=== Records provided ===
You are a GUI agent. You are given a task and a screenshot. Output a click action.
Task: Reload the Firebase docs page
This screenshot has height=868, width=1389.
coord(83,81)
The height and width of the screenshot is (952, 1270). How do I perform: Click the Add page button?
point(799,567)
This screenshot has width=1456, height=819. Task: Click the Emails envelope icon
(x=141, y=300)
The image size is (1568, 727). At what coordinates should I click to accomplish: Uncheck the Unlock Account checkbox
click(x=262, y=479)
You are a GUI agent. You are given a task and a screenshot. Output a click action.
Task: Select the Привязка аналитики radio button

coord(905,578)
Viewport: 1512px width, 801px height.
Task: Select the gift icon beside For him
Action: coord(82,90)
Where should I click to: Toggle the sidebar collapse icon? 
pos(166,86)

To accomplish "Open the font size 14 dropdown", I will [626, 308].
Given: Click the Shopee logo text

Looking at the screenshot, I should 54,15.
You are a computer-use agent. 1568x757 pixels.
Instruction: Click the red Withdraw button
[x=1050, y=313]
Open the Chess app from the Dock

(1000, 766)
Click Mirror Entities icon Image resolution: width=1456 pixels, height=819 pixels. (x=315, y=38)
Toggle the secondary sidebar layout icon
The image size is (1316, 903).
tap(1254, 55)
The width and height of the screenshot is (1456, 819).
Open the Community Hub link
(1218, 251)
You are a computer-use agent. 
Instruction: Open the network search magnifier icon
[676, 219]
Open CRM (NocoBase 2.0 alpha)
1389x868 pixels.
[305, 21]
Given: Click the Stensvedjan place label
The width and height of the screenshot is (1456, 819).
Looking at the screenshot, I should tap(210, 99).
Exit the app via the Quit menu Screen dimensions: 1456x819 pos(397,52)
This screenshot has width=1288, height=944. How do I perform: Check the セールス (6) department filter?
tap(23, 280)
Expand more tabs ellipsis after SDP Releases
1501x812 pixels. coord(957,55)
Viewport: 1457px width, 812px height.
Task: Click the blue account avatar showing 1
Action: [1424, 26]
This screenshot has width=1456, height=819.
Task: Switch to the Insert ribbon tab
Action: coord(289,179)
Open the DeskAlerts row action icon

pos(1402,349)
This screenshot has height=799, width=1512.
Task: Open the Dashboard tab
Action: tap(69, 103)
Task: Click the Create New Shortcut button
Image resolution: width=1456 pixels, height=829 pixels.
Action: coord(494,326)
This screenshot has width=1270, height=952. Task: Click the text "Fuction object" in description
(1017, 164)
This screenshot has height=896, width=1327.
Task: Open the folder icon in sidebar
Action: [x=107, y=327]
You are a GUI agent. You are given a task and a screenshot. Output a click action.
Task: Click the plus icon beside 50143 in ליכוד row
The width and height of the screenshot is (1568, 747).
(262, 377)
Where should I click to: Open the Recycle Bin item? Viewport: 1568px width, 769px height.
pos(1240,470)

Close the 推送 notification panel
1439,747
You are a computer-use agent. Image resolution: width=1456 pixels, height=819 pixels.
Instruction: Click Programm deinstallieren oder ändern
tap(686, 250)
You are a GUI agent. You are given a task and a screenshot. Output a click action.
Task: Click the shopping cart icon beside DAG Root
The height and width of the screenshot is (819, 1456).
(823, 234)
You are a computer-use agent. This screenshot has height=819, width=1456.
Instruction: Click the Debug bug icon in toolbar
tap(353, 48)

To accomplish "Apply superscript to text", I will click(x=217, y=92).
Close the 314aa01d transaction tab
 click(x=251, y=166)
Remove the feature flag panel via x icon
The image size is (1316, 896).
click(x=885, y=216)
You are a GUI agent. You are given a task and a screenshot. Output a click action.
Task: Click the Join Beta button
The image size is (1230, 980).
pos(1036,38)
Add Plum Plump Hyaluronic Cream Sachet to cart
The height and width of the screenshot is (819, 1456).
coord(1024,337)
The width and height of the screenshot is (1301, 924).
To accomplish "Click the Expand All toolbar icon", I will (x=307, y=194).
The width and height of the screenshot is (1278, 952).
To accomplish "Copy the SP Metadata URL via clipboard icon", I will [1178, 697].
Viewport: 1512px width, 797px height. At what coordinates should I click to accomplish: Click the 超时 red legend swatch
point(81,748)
===
All of the entries above are to be printed again exactly.

You are a GUI agent. You are given a task and a screenshot. Output a click action.
Task: Reload the Firebase docs page
This screenshot has height=868, width=1389.
coord(83,81)
The height and width of the screenshot is (952, 1270). How do I perform: Click the Add page button?
point(799,567)
This screenshot has width=1456, height=819. Task: Click the Emails envelope icon
(x=141, y=300)
The image size is (1568, 727). At what coordinates should I click to accomplish: Uncheck the Unlock Account checkbox
click(x=262, y=479)
You are a GUI agent. You are given a task and a screenshot. Output a click action.
Task: Select the Привязка аналитики radio button

coord(905,578)
Viewport: 1512px width, 801px height.
Task: Select the gift icon beside For him
Action: coord(82,90)
Where should I click to: Toggle the sidebar collapse icon? 
pos(166,86)

To accomplish "Open the font size 14 dropdown", I will [626, 308].
Given: Click the Shopee logo text

Looking at the screenshot, I should 54,15.
You are a computer-use agent. 1568x757 pixels.
Instruction: Click the red Withdraw button
[x=1050, y=313]
Open the Chess app from the Dock

(1000, 766)
Click Mirror Entities icon Image resolution: width=1456 pixels, height=819 pixels. (x=315, y=38)
Toggle the secondary sidebar layout icon
The image size is (1316, 903).
tap(1254, 55)
The width and height of the screenshot is (1456, 819).
Open the Community Hub link
(1218, 251)
You are a computer-use agent. 
Instruction: Open the network search magnifier icon
[676, 219]
Open CRM (NocoBase 2.0 alpha)
1389x868 pixels.
[305, 21]
Given: Click the Stensvedjan place label
The width and height of the screenshot is (1456, 819).
Looking at the screenshot, I should tap(210, 99).
Exit the app via the Quit menu Screen dimensions: 1456x819 pos(397,52)
This screenshot has width=1288, height=944. How do I perform: Check the セールス (6) department filter?
tap(23, 280)
Expand more tabs ellipsis after SDP Releases
1501x812 pixels. coord(957,55)
Viewport: 1457px width, 812px height.
Task: Click the blue account avatar showing 1
Action: [1424, 26]
This screenshot has width=1456, height=819.
Task: Switch to the Insert ribbon tab
Action: coord(289,179)
Open the DeskAlerts row action icon

pos(1402,349)
This screenshot has height=799, width=1512.
Task: Open the Dashboard tab
Action: tap(69, 103)
Task: Click the Create New Shortcut button
Image resolution: width=1456 pixels, height=829 pixels.
Action: coord(494,326)
This screenshot has width=1270, height=952. Task: Click the text "Fuction object" in description
(1017, 164)
This screenshot has height=896, width=1327.
Task: Open the folder icon in sidebar
Action: [x=107, y=327]
You are a GUI agent. You are given a task and a screenshot. Output a click action.
Task: Click the plus icon beside 50143 in ליכוד row
The width and height of the screenshot is (1568, 747).
(262, 377)
Where should I click to: Open the Recycle Bin item? Viewport: 1568px width, 769px height.
pos(1240,470)

Close the 推送 notification panel
1439,747
You are a computer-use agent. Image resolution: width=1456 pixels, height=819 pixels.
Instruction: Click Programm deinstallieren oder ändern
tap(686, 250)
You are a GUI agent. You are given a task and a screenshot. Output a click action.
Task: Click the shopping cart icon beside DAG Root
The height and width of the screenshot is (819, 1456).
(823, 234)
You are a computer-use agent. This screenshot has height=819, width=1456.
Instruction: Click the Debug bug icon in toolbar
tap(353, 48)

To accomplish "Apply superscript to text", I will click(x=217, y=92).
Close the 314aa01d transaction tab
 click(x=251, y=166)
Remove the feature flag panel via x icon
The image size is (1316, 896).
click(x=885, y=216)
You are a GUI agent. You are given a task and a screenshot. Output a click action.
Task: Click the Join Beta button
The image size is (1230, 980).
pos(1036,38)
Add Plum Plump Hyaluronic Cream Sachet to cart
The height and width of the screenshot is (819, 1456).
coord(1024,337)
The width and height of the screenshot is (1301, 924).
To accomplish "Click the Expand All toolbar icon", I will (x=307, y=194).
The width and height of the screenshot is (1278, 952).
To accomplish "Copy the SP Metadata URL via clipboard icon", I will [1178, 697].
Viewport: 1512px width, 797px height. At what coordinates should I click to accomplish: Click the 超时 red legend swatch
point(81,748)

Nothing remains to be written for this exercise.